Spontaneous Vaginal Birth Varies Significantly Across U.S. Hospitals

Abstract [from journal]

Background: Birth is the most common reason for hospitalization in the United States. Hospital variation in maternal outcomes is an important indicator of health care quality. Spontaneous vaginal birth (SVB) is the most optimal birth outcome for the majority of mothers and newborns. The purpose of this study was to examine hospital‐level variation in SVB overall and among low‐risk women in a four‐state sample representing 25% of births in the United States in 2016.

Methods: Women giving birth in California, Pennsylvania, New Jersey, and Florida were identified in 2016 state discharge abstracts. Patient data were merged with hospital data from the American Hospital Association's (AHA) 2016 Annual Survey. Overall and low‐risk SVB rates were calculated for each hospital in the sample and stratified by bed size, teaching status, rurality, birth volume, and state.

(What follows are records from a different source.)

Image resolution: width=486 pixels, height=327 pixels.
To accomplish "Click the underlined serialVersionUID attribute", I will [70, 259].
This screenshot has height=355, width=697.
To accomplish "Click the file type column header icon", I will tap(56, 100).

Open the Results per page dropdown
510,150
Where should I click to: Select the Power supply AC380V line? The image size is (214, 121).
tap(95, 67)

Results: Our final sample included 869 681 women who gave birth in 494 hospitals. The mean overall SVB rate in the sample was 61.1%, ranging from 16.8% to 79.9%. The mean low‐risk SVB rate was 78% and ranged from 34.6% to 93.3%. Variation in SVB rates cut across all the hospital structural characteristic strata.

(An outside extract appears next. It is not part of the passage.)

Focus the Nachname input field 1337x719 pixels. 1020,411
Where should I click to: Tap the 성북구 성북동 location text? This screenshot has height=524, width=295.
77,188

Discussion: The wide variation in SVB rates indicates significant room for improvement in this maternal quality metric. Our finding, that hospitals of all types and locations had both low and high SVB rates, suggests that excellent maternal outcomes are possible in all hospital settings. The variation in SVB rates across hospitals warrants research into modifiable hospital factors that may be influencing SVB rates.